RECORDS PROVIDED ->
****************

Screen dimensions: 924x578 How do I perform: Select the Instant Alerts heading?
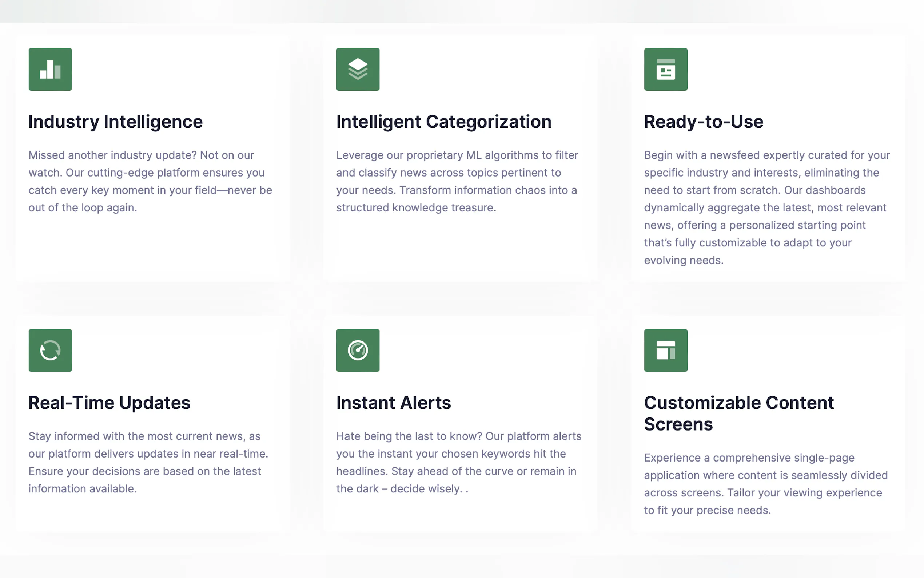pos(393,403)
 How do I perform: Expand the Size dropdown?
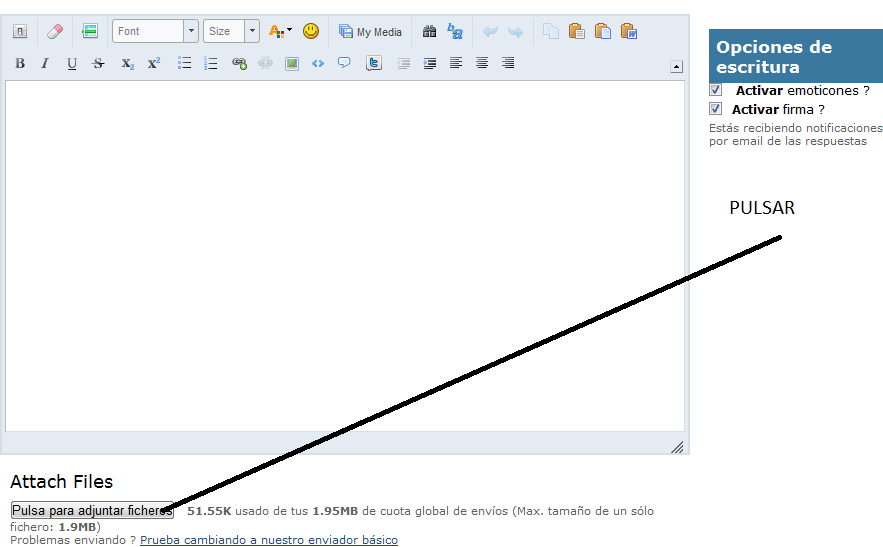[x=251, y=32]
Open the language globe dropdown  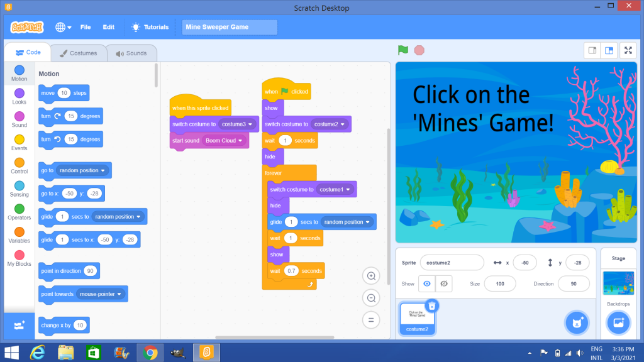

****************

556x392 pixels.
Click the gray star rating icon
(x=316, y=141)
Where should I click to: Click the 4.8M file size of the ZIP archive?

****************

TASK BRIEF -> The lines to copy exactly start with the line above that has "Screen dimensions: 924x578" and go on through the line that has "Open the language globe dropdown"; please include both, add nothing else, and omit the pictures.

SOLUTION TO THIS PROBLEM ->
Screen dimensions: 924x578 How do I perform: Select the Instant Alerts heading?
pos(393,403)
 How do I perform: Expand the Size dropdown?
[x=251, y=32]
Open the language globe dropdown  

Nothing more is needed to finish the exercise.